Week 6 of Andrew Ng’s Machine Learning Course covered how to ‘debug’ a learning algorithm; including the concepts of bias and variance. The coding assignment revisited linear regression adding on regularisation; then, involved using polynomial regression to demonstrate learning curves and validation curves. The graded assignments in python are outlined below. The Git repository of the complete script is here.
import numpy as py
from scipy import optimize
from scipy.io import loadmat
Uses the following formula
Regularised cost function: \begin{align*}& J(\theta) = {1 \over 2m} \sum_{i=1}^m \left( h_\theta(x^{(i)}) - y^{(i)} \right)^2 + \frac{\lambda}{2m} \sum_{j=1}^{n} \theta_j^2 \end{align*}
\begin{align*} h_\theta(x) &= \theta_0x_0 + \theta_1x_1 + \theta_2x_2 + \cdots + \theta_nx_n \text{, where }x_0 = 1 \newline &= \theta^T x \end{align*}
Regularised gradient:
\begin{align*} & \frac{\partial}{\partial \theta_j} J_{reg}(\theta) = \frac{1}{m} \sum\limits_{i=1}^{m} (h_\theta(x^{(i)}) - y^{(i)}) x_j^{(i)} \hspace{25pt} \text{for }j = 0 \end{align*}
\begin{align*} \frac{\partial}{\partial \theta_j} J_{reg}(\theta) = \frac{1}{m} \sum\limits_{i=1}^{m} (h_\theta(x^{(i)}) - y^{(i)}) x_j^{(i)} + \frac{\lambda}{m}\theta_j \hspace{25pt} \text{for }j \geq 1 \end{align*}
def cost_function(X, y, theta, lambda_=0):
m = y.shape[0]
h = X @ theta
error = (h - y)
# cost function
regularise_cost = (lambda_ / (2*m)) * np.sum(theta[1:]**2)
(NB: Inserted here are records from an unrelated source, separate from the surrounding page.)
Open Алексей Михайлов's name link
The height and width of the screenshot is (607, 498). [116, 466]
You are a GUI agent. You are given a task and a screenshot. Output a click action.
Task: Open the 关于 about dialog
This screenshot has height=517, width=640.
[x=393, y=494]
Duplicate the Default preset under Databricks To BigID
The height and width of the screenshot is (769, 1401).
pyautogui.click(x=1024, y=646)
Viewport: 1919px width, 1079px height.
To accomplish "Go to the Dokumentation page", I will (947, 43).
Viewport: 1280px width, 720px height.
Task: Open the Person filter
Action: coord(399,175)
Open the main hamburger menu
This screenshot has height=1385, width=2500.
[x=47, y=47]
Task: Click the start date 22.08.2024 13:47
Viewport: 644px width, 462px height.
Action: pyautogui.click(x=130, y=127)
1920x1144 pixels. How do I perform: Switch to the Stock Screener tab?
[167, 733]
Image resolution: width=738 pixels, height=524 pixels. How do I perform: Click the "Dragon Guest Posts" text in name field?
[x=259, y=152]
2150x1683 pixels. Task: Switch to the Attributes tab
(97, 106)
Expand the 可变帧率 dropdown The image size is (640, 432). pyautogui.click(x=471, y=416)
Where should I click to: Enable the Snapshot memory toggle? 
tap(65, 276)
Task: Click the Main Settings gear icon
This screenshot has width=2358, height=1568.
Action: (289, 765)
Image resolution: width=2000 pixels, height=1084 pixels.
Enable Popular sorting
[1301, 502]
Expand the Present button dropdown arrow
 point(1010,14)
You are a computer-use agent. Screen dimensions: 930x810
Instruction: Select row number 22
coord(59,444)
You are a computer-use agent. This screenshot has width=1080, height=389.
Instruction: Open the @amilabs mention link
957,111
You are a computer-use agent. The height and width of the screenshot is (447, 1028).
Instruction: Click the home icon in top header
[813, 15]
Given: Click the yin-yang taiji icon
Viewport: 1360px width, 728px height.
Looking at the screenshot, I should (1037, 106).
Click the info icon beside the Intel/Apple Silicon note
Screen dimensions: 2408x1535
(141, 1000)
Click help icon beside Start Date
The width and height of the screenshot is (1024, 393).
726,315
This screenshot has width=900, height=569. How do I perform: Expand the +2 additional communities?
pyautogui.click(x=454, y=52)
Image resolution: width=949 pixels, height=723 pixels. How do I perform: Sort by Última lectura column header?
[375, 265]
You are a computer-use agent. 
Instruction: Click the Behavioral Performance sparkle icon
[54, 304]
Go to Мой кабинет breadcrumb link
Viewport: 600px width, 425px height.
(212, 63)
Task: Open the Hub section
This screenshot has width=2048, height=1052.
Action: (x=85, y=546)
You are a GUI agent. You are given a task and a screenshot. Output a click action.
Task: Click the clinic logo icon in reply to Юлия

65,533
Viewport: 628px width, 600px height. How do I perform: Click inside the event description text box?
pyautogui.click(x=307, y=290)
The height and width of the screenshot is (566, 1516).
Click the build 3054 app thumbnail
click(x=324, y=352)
J = 1/(2*m) * np.sum(error**2) + regularise_cost
# gradient
grad = np.empty(theta.shape)
grad[0] = 1/m * (error @ X)[0]
grad[1:] = 1/m * (error @ X)[1:] + (lambda_/m) * theta[1:]
return J, grad
...
J, grad = cost_function(X_1, y, theta, lambda_=1)
Input values:
Name | Type | Description |
---|---|---|
theta | numpy.ndarray | theta values to compute cost function with |
X | numpy.ndarray | X variables with first column of ones |
y | numpy.ndarray | y variables |
lamdba_ | integer | lambda value used for regularisation (if 0 no regularisation is applied) |
Return values are:
Name | Type | Description |
---|---|---|
J | numpy.float64 | cost function |
grad | numpy.ndarray | gradient |
def learning_curve(X, y, Xval, yval, lambda_=0):
print("\n- Learning curve -")
m = y.shape[0]
error_train = np.zeros(m)
error_val = np.zeros(m)
for i in range(1, m+1):
theta = train_linear_reg(cost_function, X[:i, ], y[:i], lambda_)
error_train[i-1], _ = cost_function(X[:i, ], y[:i], theta, lambda_=0)
error_val[i-1], _ = cost_function(Xval, yval, theta, lambda_=0)
print("Training errors | Validation errors")
print(np.stack([error_train, error_val], axis=1))
print("\n")
plt.plot(np.arange(1, m+1), error_train)
plt.plot(np.arange(1, m+1), error_val)
plt.xlabel("Number of training examples")
plt.ylabel("Error")
plt.legend(['Train', 'Cross Validation'])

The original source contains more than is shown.